Giorgio Napolitano qui vient d’être réélu président de la République italienne fut jadis dirigeant du PCI. Voici un extrait du livre "La politique du parti communiste italien", paru en 1976, qui permet de revenir sur une page d’histoire de l’Italie et sur le rôle qu’y joua le Parti communiste.
Eric Hobsbawm. Commençons par ton expérience personnelle parce que cela me semble être un point de départ très utile. Comment es-tu arrivé au Parti communiste ? A travers quelles circonstances, quelles réflexions ?
Giorgio Napolitano. Je me suis rapproché du Parti communiste dans les années 1944-1945. J’avais déjà "découvert" les communistes pendant la période de la crise finale du fascisme en entrant à l’université, mais à cette époque, j’avais surtout approfondi mon orientation dans une direction antifasciste.
Dans les années 1944-1945, on jette les bases du Parti communiste comme parti de masse.
Au nord, cela se passe dans le feu de la résistance, de la guerre de libération et en Italie du Sud, il est important de le souligner, dans un contexte profondément différent. Autant au nord qu’au sud, des jeunes qui proviennent des rangs de la petite bourgeoisie ou de la classe moyenne intellectuelle, adhèrent au Parti communiste. Cette adhésion a, en Italie du Sud, une forte motivation politique et morale, étroitement liée au type de situation qui se présentait dans cette partie de l’Italie au lendemain de la chute d fascisme et de la libération par les alliés.
Naturellement, pour nous aussi , qui nous rapprochions du Parti communiste, à Naples ou dans d’autres régions du Sud, le Parti se présentait avant tout comme la force qui avait lutté contre le fascisme de la façon la plus conséquente et qui, à ce moment-là, était engagée au premier rang dans la résistance, dans le mouvement partisan ; c’était également une force qui du sud, et à partir de positions gouvernementales, s’efforçait d’apporter la plus grande contribution à la guerre pour la libération de l’Italie encore occupée par les nazis.
Cette image du Parti communiste italien était renforcée par son appartenance à un grand mouvement mondial à la tête duquel se trouvait l’Union soviétique. Cette Union soviétique, dont la contribution à l’offensive contre les forces nazies représentait pour nous tous un élément d’attraction, grand et extraordinaire.
Mais pour revenir sur les motivations de notre adhésion au Parti communiste italien, aux exigences qui motivèrent le plus notre choix, je crois qu’il faut mettre l’accent sur le rôle que le Parti communiste assumait dans la lutte pour résoudre les très graves problèmes laissés en héritage par le fascisme et, plus particulièrement, ceux du Mezzogiorno.
Comment le Parti communiste italien se situait-il face à ces problèmes ?

Données affichées:
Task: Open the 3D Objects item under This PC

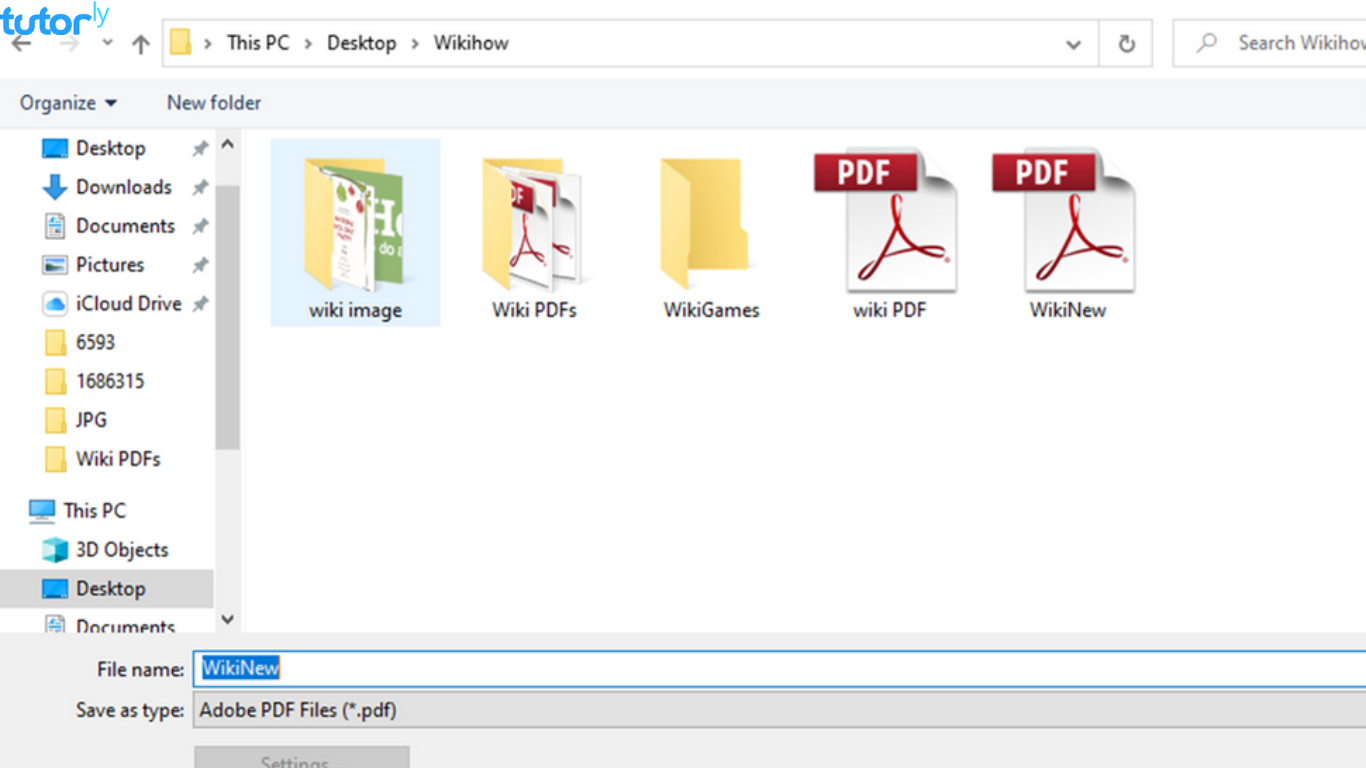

Consigne de travail:
Imprimez sans aucune modification le passage de l'entretien avec Giorgio Napolitano qui va de « Giorgio Napolitano. Je » jusqu'à « une direction antifasciste. » inclus.

Résultat obtenu:
Giorgio Napolitano. Je me suis rapproché du Parti communiste dans les années 1944-1945. J’avais déjà "découvert" les communistes pendant la période de la crise finale du fascisme en entrant à l’université, mais à cette époque, j’avais surtout approfondi mon orientation dans une direction antifasciste.